With Spectre, once again, Laibach has re-invented itself in a newly born, yet polished and solid, formation. And, as is now customary, the band calls into question all the rigid and cemented interpretations (and prejudices) about itself, about its music, intentions, philosophy and ideology. And yet, despite everything, the new album resonates as a real and full-blooded Laibachian work and nothing else. One can say that with this album Laibach has created a big, important, and dangerous step forward. For, as Laibach themselves describes Spectre, it literally sounds like a political manifesto in poetic form.
The magnificent and serious, yet formally playful, fresh and provocative album Spectre steps out of its own shadow and brings an array of new songs and ideas with which Laibach demonstrates that it masterfully manages its position.
But Laibach is more then just music. The band is famous for its uniqueness and provocative symbolic behaviour, which often brings to mind totalitarian states and which, especially at the beginning, caused many problems for the band. Laibach is distinct for their theatrical performances on stage. The band pushed many boundaries with their image and costume choices in the past– from partisan army look that reminiscent of a Tyrol to costumes resembling Nazi uniforms or those of the Yugoslav National Army. As Guardian wrote “Laibach just might be the most absurd group ever to have existed”. In the last three and a half decades their dark appearances became their distinction.

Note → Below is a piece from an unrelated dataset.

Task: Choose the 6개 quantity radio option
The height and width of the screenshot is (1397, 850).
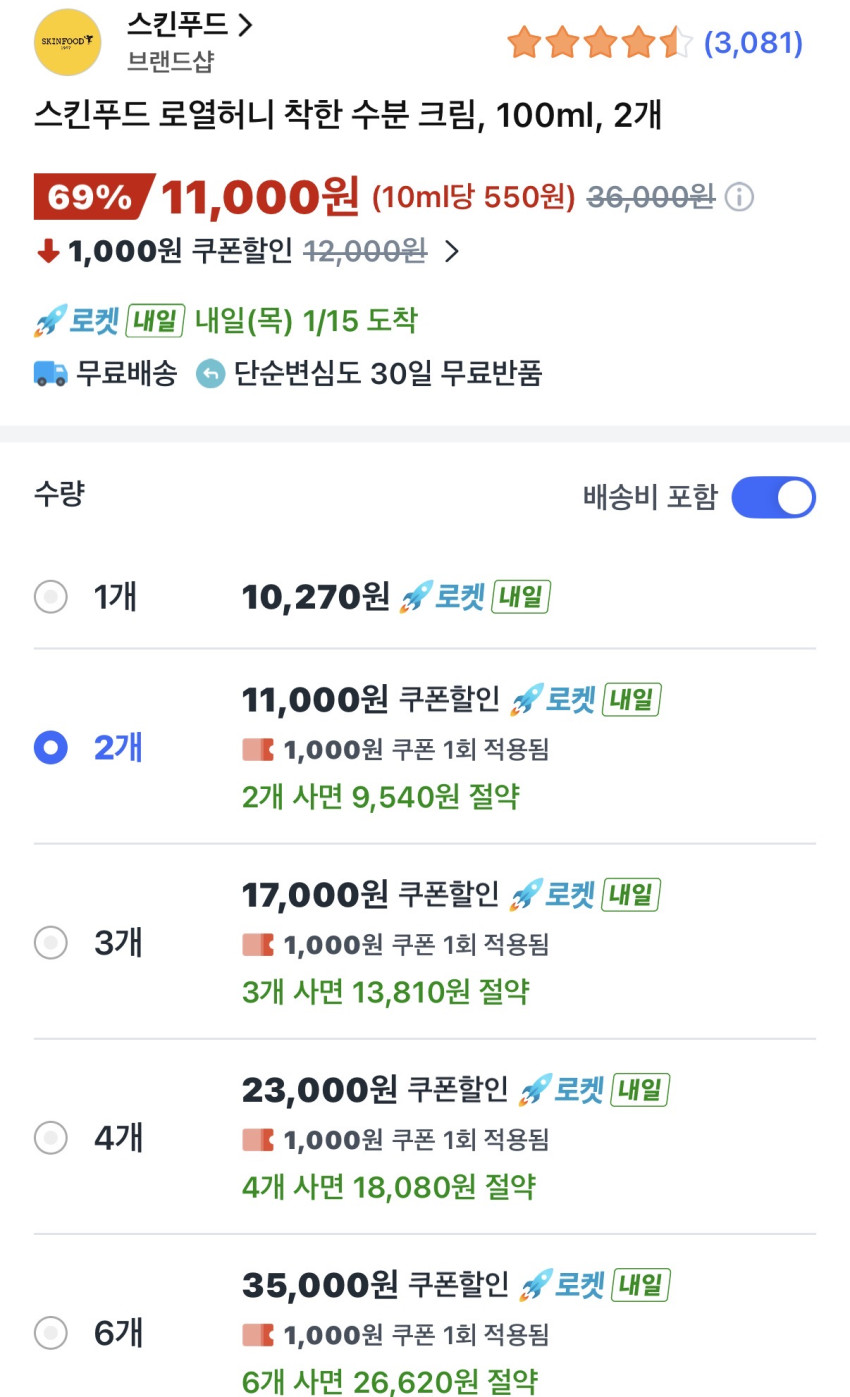Action: coord(51,1332)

Besides creating a big sensation and enraging the public, the band also thrilled many supporters of the avant-garde. Since then, the band’s involvement in art and music has been featured in numerous articles, television and radio shows and literary works. It is 34 years since Laibach’s existence; the band was founded in 1980 in the mining town of Trbovlje in Zasavje region of Slovenia. In this period Laibach survived everything: Salonica and Isonzo Front, WWII, Brezhnev, Kennedy, Tito, 80’s, 90’s, 100’s, numerous names of domestic and foreign politics, the fall of Yugoslavia and the war that followed, the excitement of the independence and the entry to the E.U. of Slovenia. As Laibach says, by surviving Yugoslavia, Slovenia, Europe and NSK state, it actually survived itself.